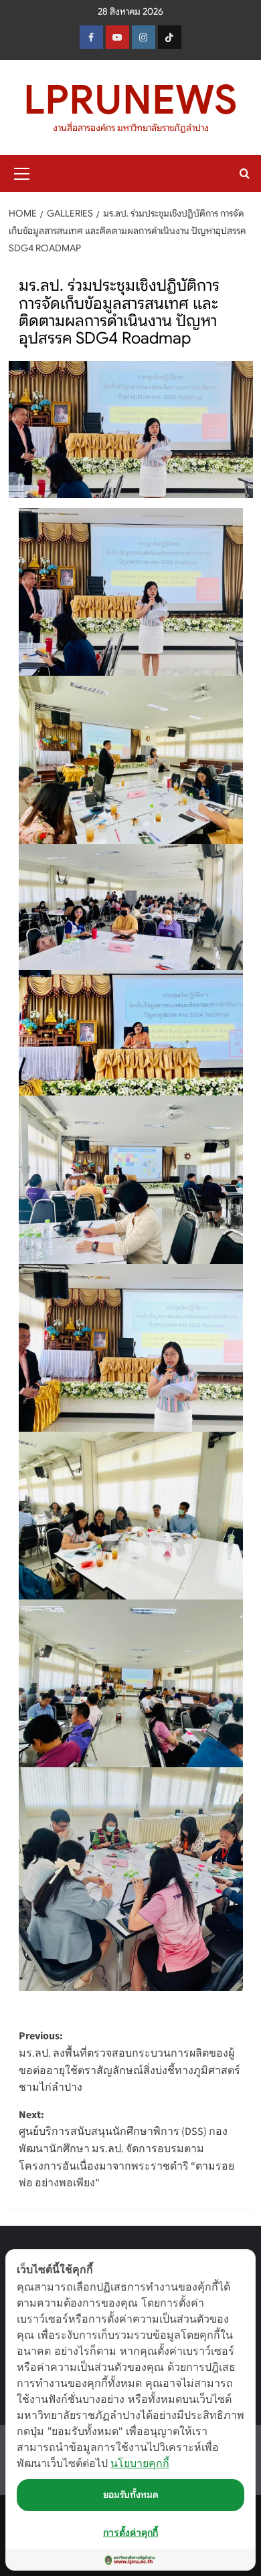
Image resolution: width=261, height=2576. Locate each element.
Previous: (129, 2062)
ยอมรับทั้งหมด (131, 2494)
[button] (22, 171)
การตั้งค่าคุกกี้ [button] (130, 2532)
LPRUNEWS (130, 100)
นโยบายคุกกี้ (139, 2463)
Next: (126, 2148)
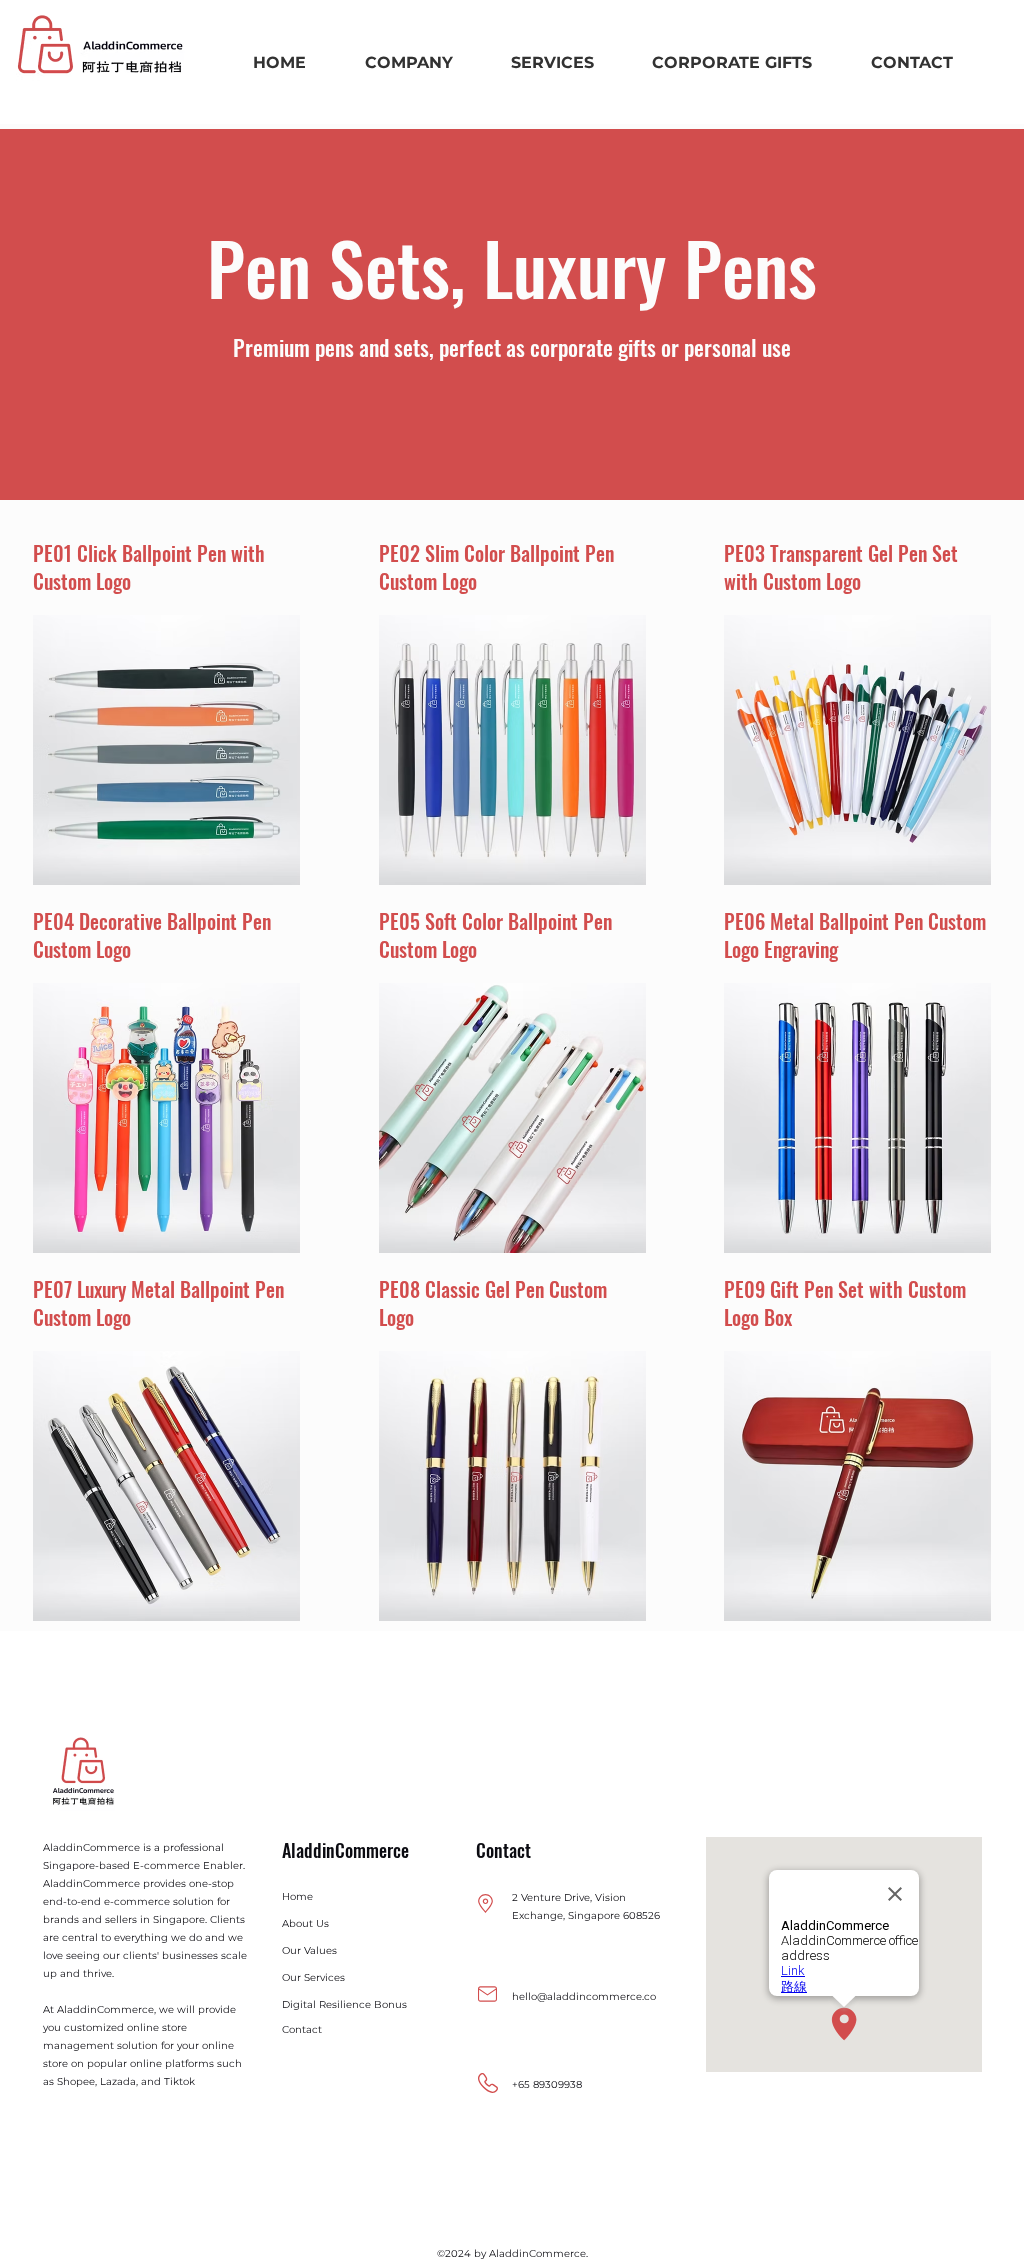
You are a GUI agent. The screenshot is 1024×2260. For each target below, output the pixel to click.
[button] (408, 62)
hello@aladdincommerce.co (584, 1996)
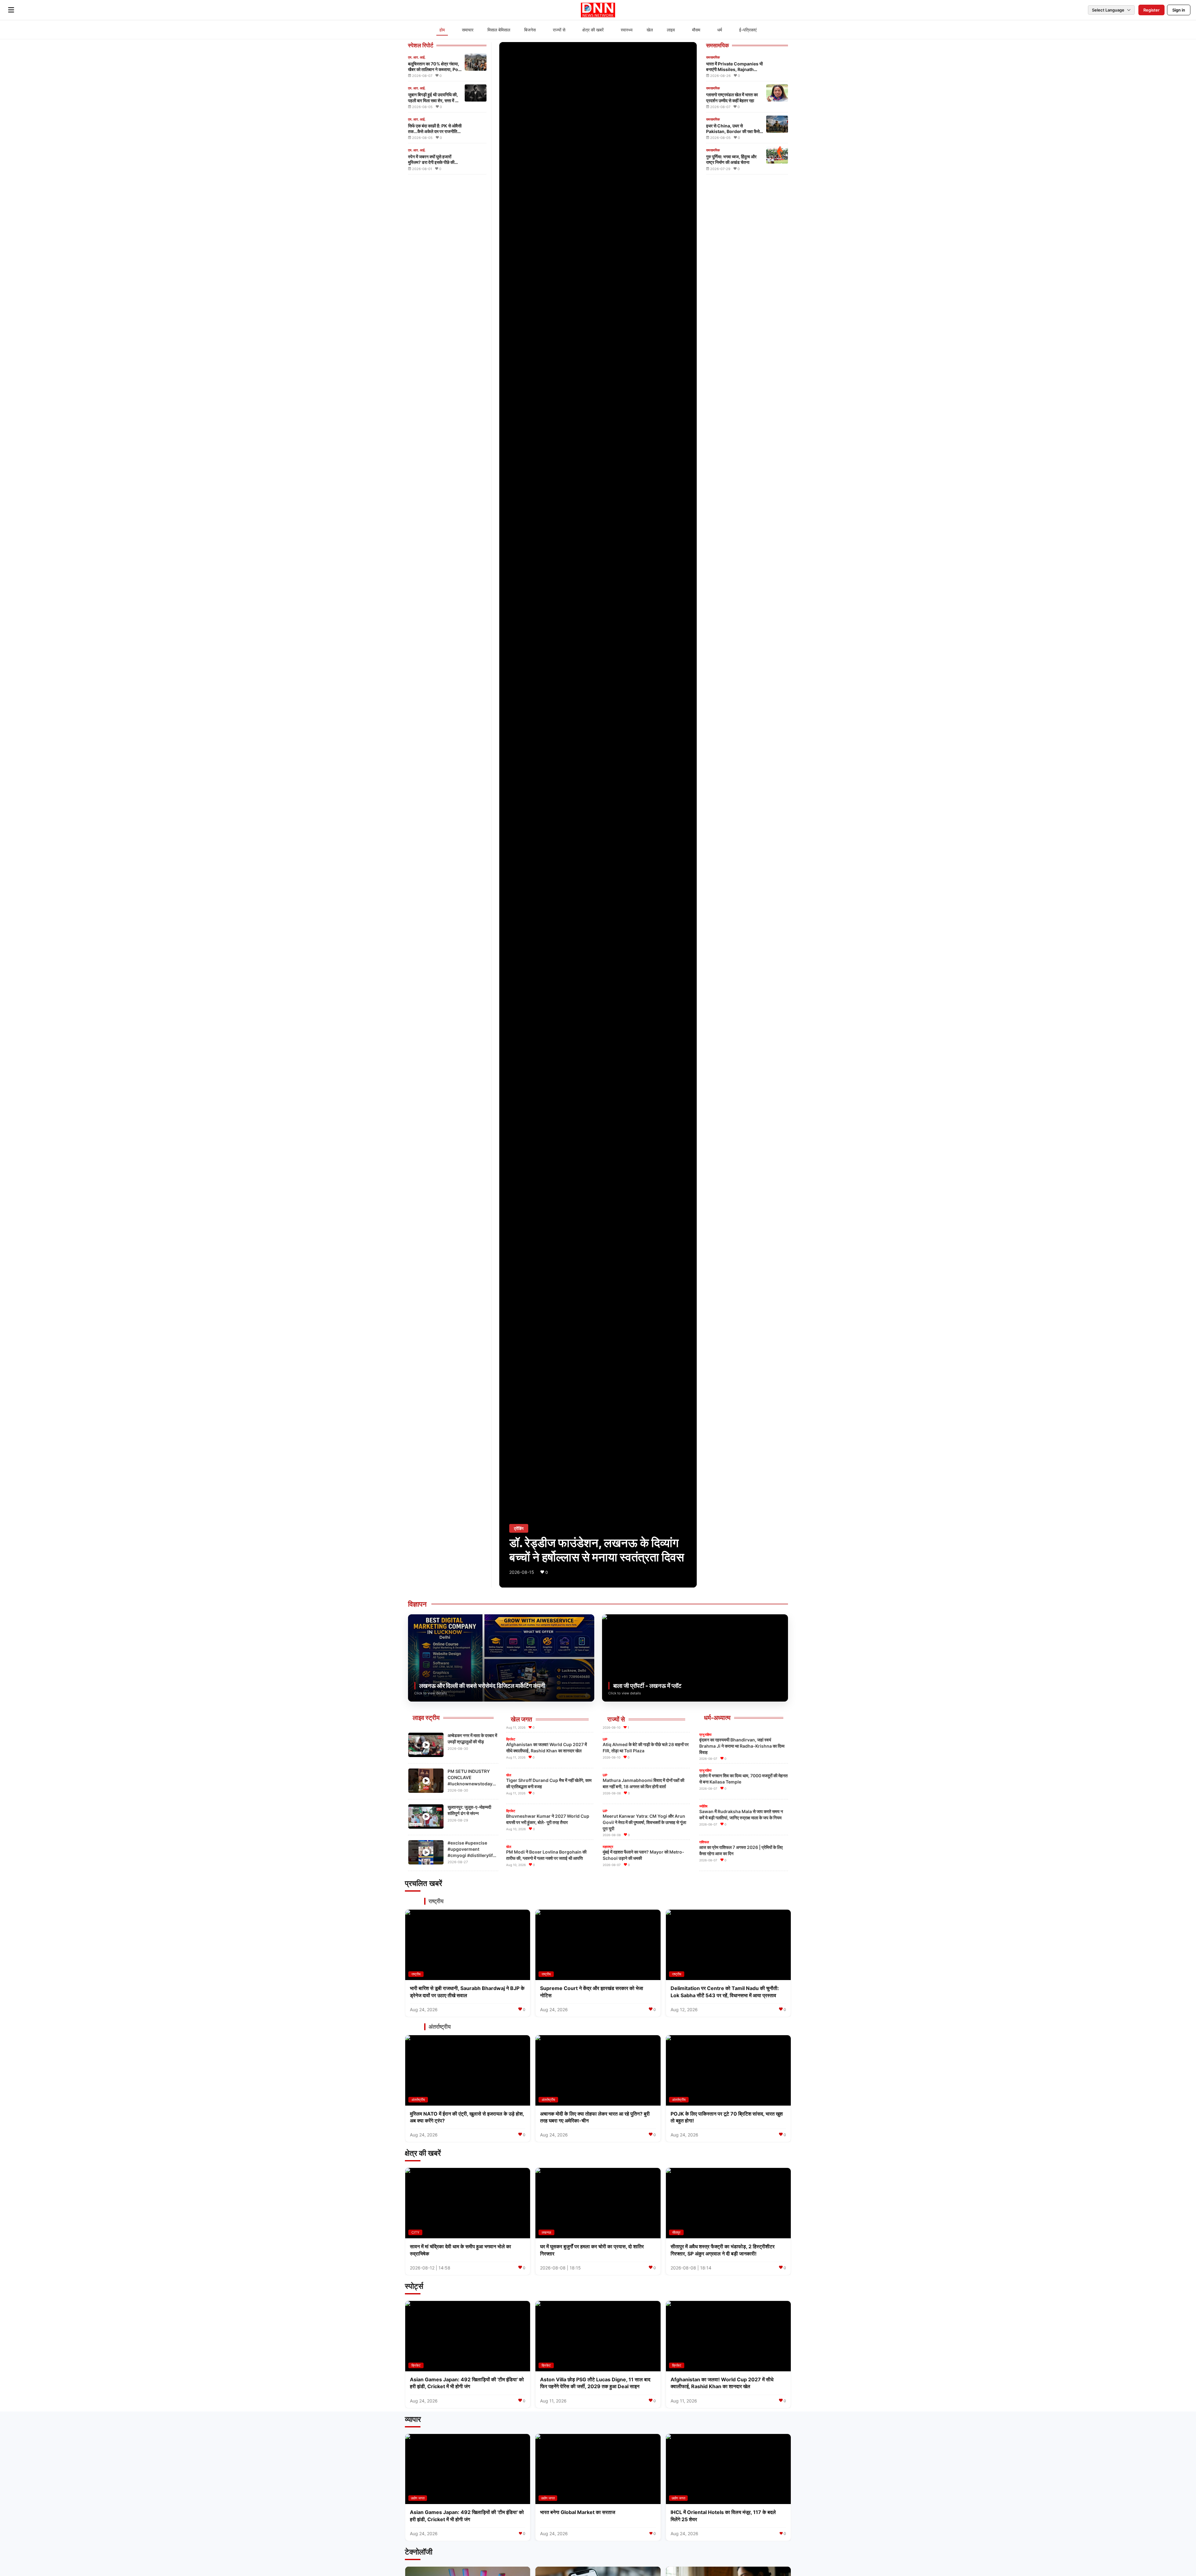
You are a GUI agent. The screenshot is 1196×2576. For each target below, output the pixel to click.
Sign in (1178, 9)
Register (1151, 9)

ACTIVITY: Write the lines out exactly, from the one with "You are a GUI agent. The screenshot is 1196×2576." down to the last line of the listing, and leave out all others.

EXERCISE RESULT:
You are a GUI agent. The screenshot is 1196×2576. For each target below, output the pixel to click.
Sign in (1178, 9)
Register (1151, 9)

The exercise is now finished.